HK : Le personnel de santé subit une pression énorme pour fournir des soins efficaces et rentables. La pandémie de COVID a entraîné des taux élevés de démoralisation et d'épuisement professionnel. Comment faire de la place pour la compassion dans le contexte de la crise actuelle des soins de santé ?
SS : La pandémie a révélé un manque de compassion au niveau des systèmes et des politiques; ce qui s'est passé dans les soins de longue durée en est un bon exemple. La souffrance des patients dans tous les domaines a traumatisé les professionnels de la santé. La pandémie a vraiment mis en évidence le fait que nous ne fonctionnons pas dans un système compatissant et que l'impératif de compassion ne peut pas reposer sur les seules épaules des prestataires de soins de santé.
HK : Qu'est-ce qui met un peu de gaieté dans votre vie ?
SS : Voir comment mes recherches continuent de faire une différence pour les patients est inspirant et motivant. Après 15 ans de travail, il est gratifiant de savoir qu'il existe un consensus au sein du système de santé sur l'importance de la compassion. Nous avons démontré que la compassion améliore l'expérience des patients, leurs résultats, la qualité des soins et le bien-être des prestataires de soins de santé. Aucune autre forme de soins n'a plus d'impact sur tous ces domaines que la compassion.
Shane Sinclair, titulaire d'un doctorat, est professeur agrégé et professeur de recherche en soins du cancer à la Faculté des sciences infirmières de l'Université de Calgary.

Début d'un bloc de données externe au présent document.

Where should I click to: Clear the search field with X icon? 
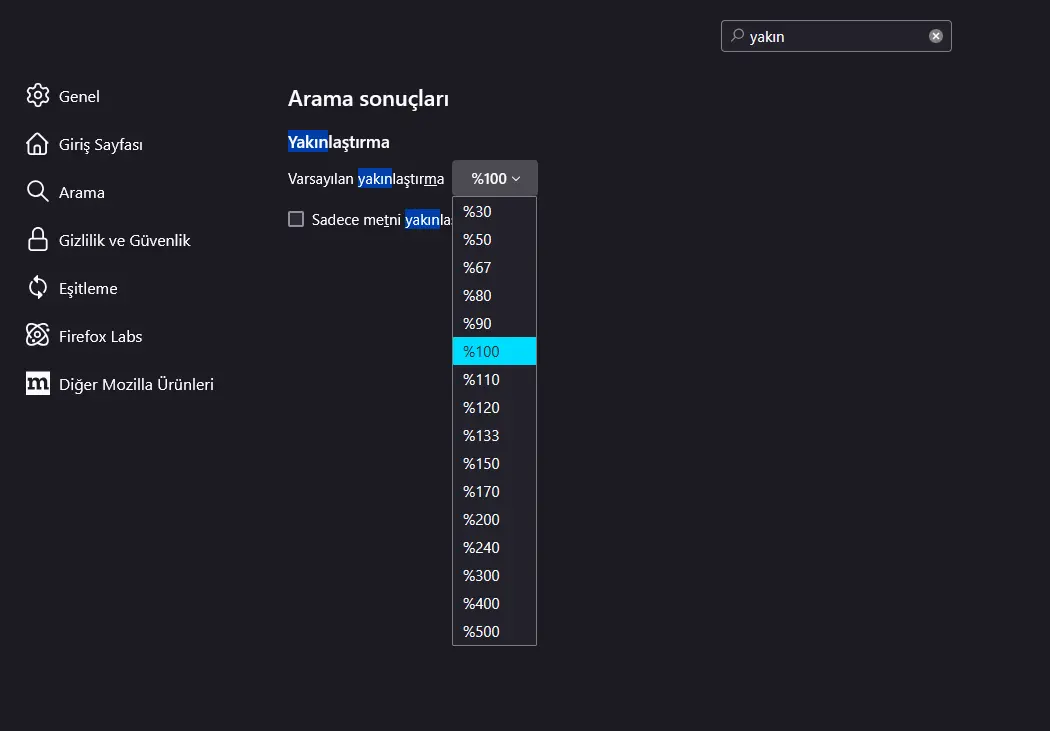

Le professeur Sinclair est un ancien boursier postdoctoral des Instituts de recherche en santé du Canada (Université du Manitoba), un récipiendaire du prix d'excellence en recherche de l'Association canadienne de soins spirituels et un lauréat du prix Top 40 under 40. Il est l'auteur de plus de 75 publications évaluées par les pairs.